Прошло не более двух недель после описанной беседы, и Джек Гемлин, страдая по-прежнему от скуки и общего отвращения к жизни, но твердо следуя указаниям врача, пустился в путешествие по южному побережью. В Сан-Луис-Рей, на бое быков, у него родилась было отличная мысль поставить на быка крупную сумму и выпустить на него медведя-гризли; но, верный слову, он отказался от претворения ее в жизнь. На другой день в глупейшем старомодном дилижансе он перевалил через Береговой хребет и вкатил в тихую миссию Сан-Антонио. Дорога изрядно утомила его, городок был на вид преунылый; потому, отказавшись от обычной шутливо-богохульной беседы с хозяином гостиницы и предоставив все переговоры своему верному оруженосцу и телохранителю, негру Питу, Джек занял номер и улегся в постель, по обыкновению испано-калифорнийских трактиров кишевшую блохами.
— Ну как она, Пит? — спросил он томным голосом.
Пит изучил до тонкости речь своего хозяина и, поняв сразу, что местоимение женского рода относится к городку, ответил весьма обстоятельно.
— Если говорить по правде, масса Джек, интересного для вас здесь мало. В баре трое каких-то играют в монте, но играют нечисто. Вам не стоит на них глядеть, только расстроитесь.

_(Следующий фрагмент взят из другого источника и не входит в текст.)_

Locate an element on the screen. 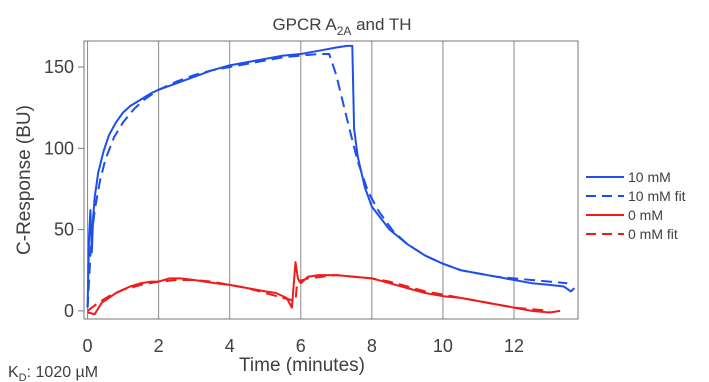 The width and height of the screenshot is (709, 382). y-tick-label-1: 50 is located at coordinates (64, 230).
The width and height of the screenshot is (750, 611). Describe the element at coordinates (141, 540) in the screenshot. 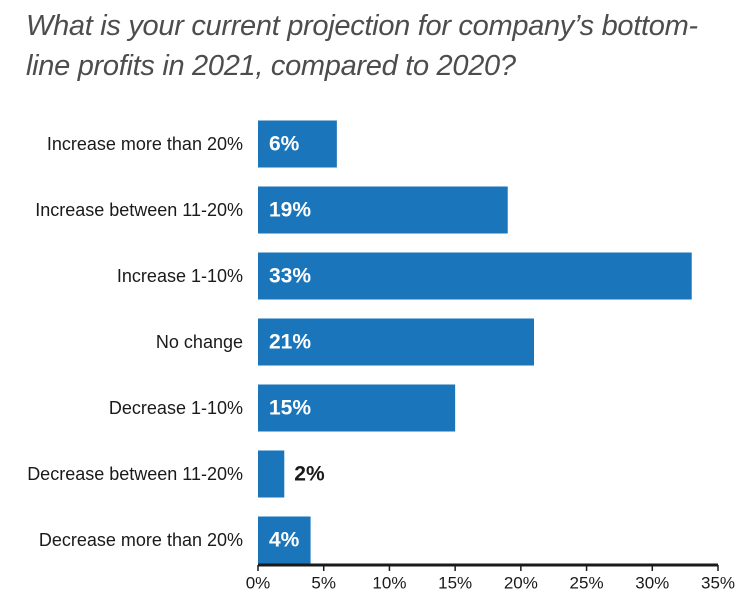

I see `category-label: Decrease more than 20%` at that location.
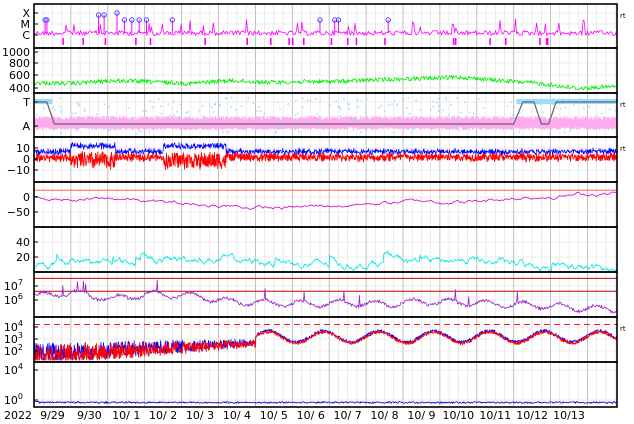 The width and height of the screenshot is (634, 424). What do you see at coordinates (18, 416) in the screenshot?
I see `x-start-label: 2022` at bounding box center [18, 416].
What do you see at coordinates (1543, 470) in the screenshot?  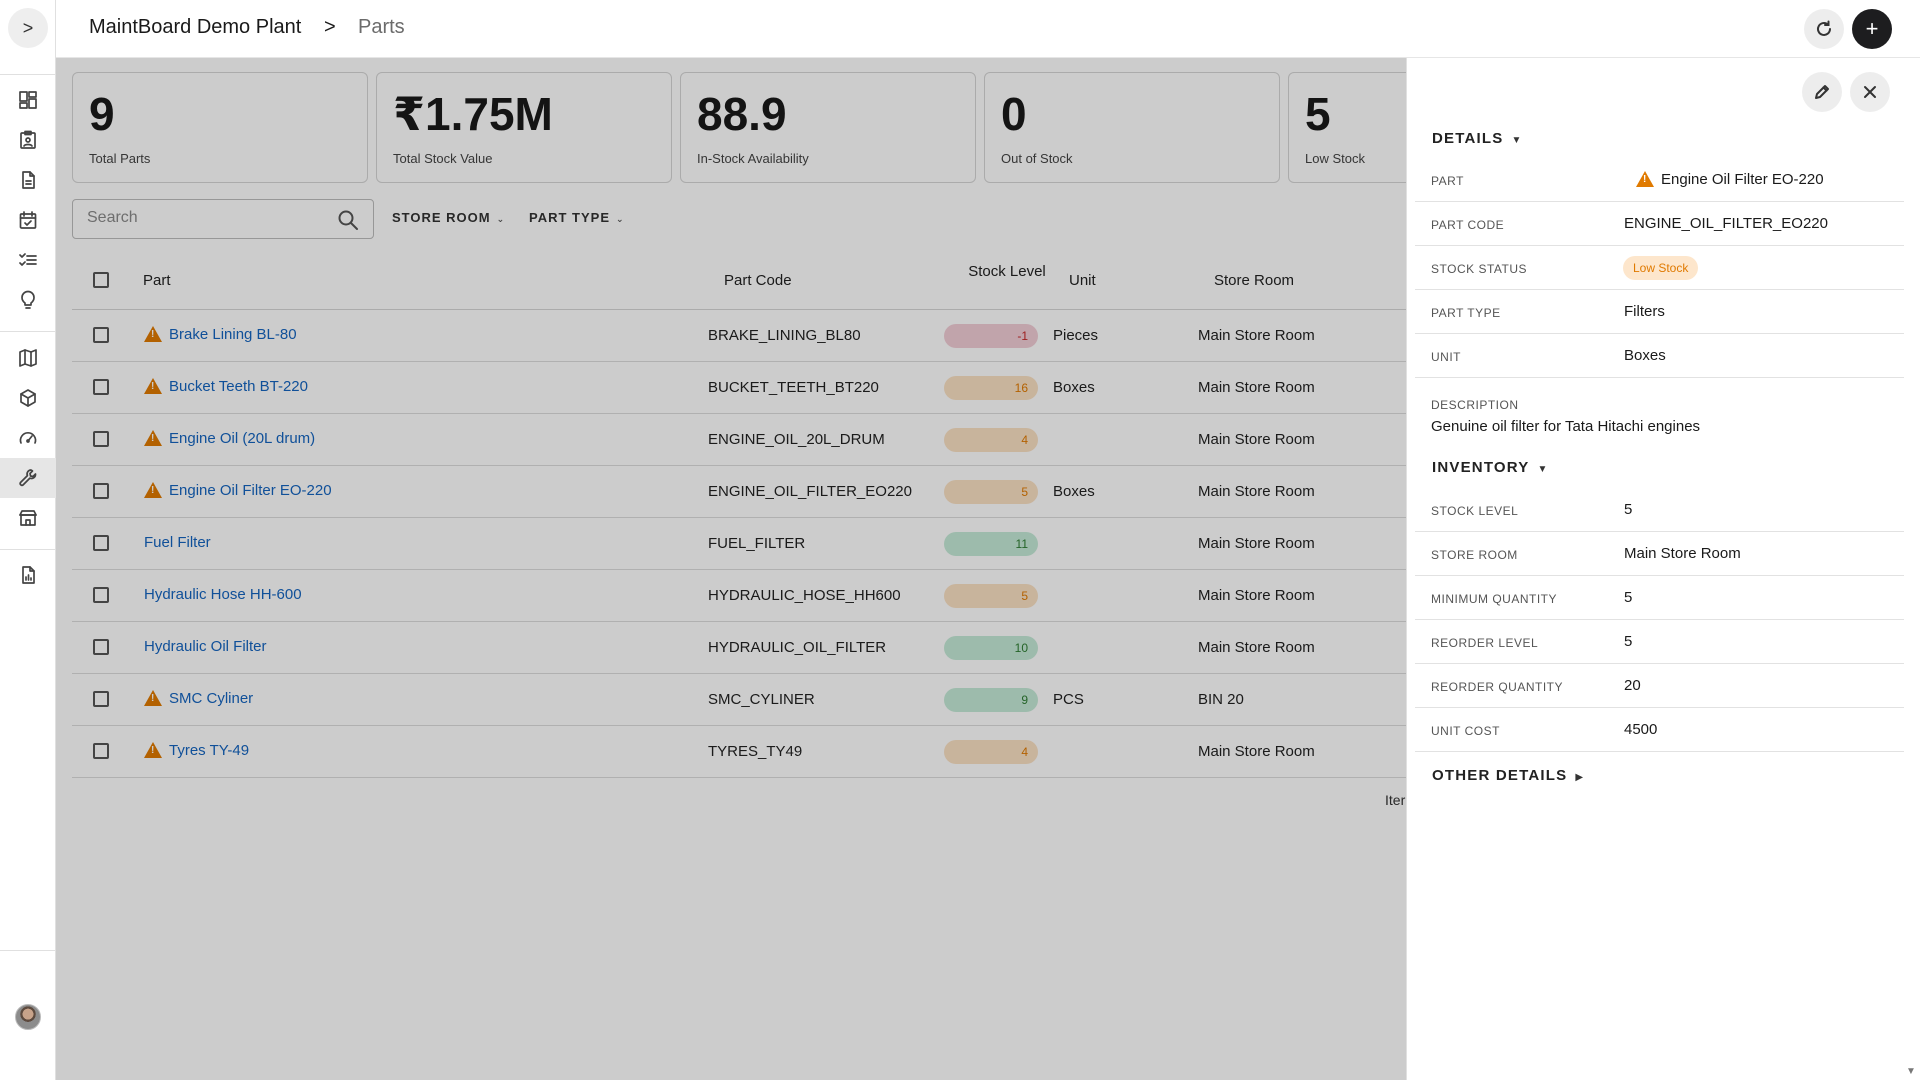 I see `caret-down-icon: ▼` at bounding box center [1543, 470].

Во дворе привязана к столбу славная лошадка, да только хозяин у нее совсем олух. Если бы вы были здоровы, я отпустил бы вас вниз, побились бы там об заклад с мексиканцами. Но сейчас это вам ни к чему. Рядом с нами школа, должно быть, воскресная. Ребятишки там сейчас молятся и возносят хвалу всевышнему.
— Какой сегодня день? — спросил Джек с самыми мрачными предчувствиями.
— Воскресенье, сэр.
Издав мучительный сгон, Джек перевернулся на другой бок.

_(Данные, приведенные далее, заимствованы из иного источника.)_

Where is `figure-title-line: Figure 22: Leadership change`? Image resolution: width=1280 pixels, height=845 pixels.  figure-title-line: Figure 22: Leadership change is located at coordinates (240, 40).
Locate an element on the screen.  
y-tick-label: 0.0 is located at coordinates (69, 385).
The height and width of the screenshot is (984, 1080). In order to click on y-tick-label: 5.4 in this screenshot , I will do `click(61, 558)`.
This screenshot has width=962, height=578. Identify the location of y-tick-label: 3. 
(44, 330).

— Дай какому-нибудь мальчишке четвертак и скажи, что если он придет поболтать со мной, то получит еще столько же.
— Сегодня никто из ребятишек к вам не пойдет, масса Джек. Их выпорют дома, если они сбегут из воскресной школы. В воскресенье они должны слушаться родителей. Это божий день, сэр.
Отчасти, чтобы нагнать страху на своего камердинера, который хоть и прислуживал хозяину-нечестивцу, сам был весьма набожен, Джек в ужаснейших выражениях заклеймил религию, возбраняющую детям навещать его именно в тот день, когда ему этого хочется.
— Открой окно, — простонал он в заключение, — пододвинь меня к окну. Вот так. Дай мне этот роман. Сегодня вслух читать не будем; закончишь «Руины» Вольнея в другой раз.
(Следует пояснить, что со времени своей болезни Джек приучил Пита читать ему вслух. Для этого он подбирал книги, содержание которых почему-либо особенно сильно возмущало Пита. Произношение Пита было таково, что понять что-нибудь из его чтения было решительно невозможно. Вдобавок по просьбе Джека он повторял наиболее трудные слова по нескольку раз. Бедный Пит даже не подозревал, какое грандиозное развлечение он доставлял своему хозяину.)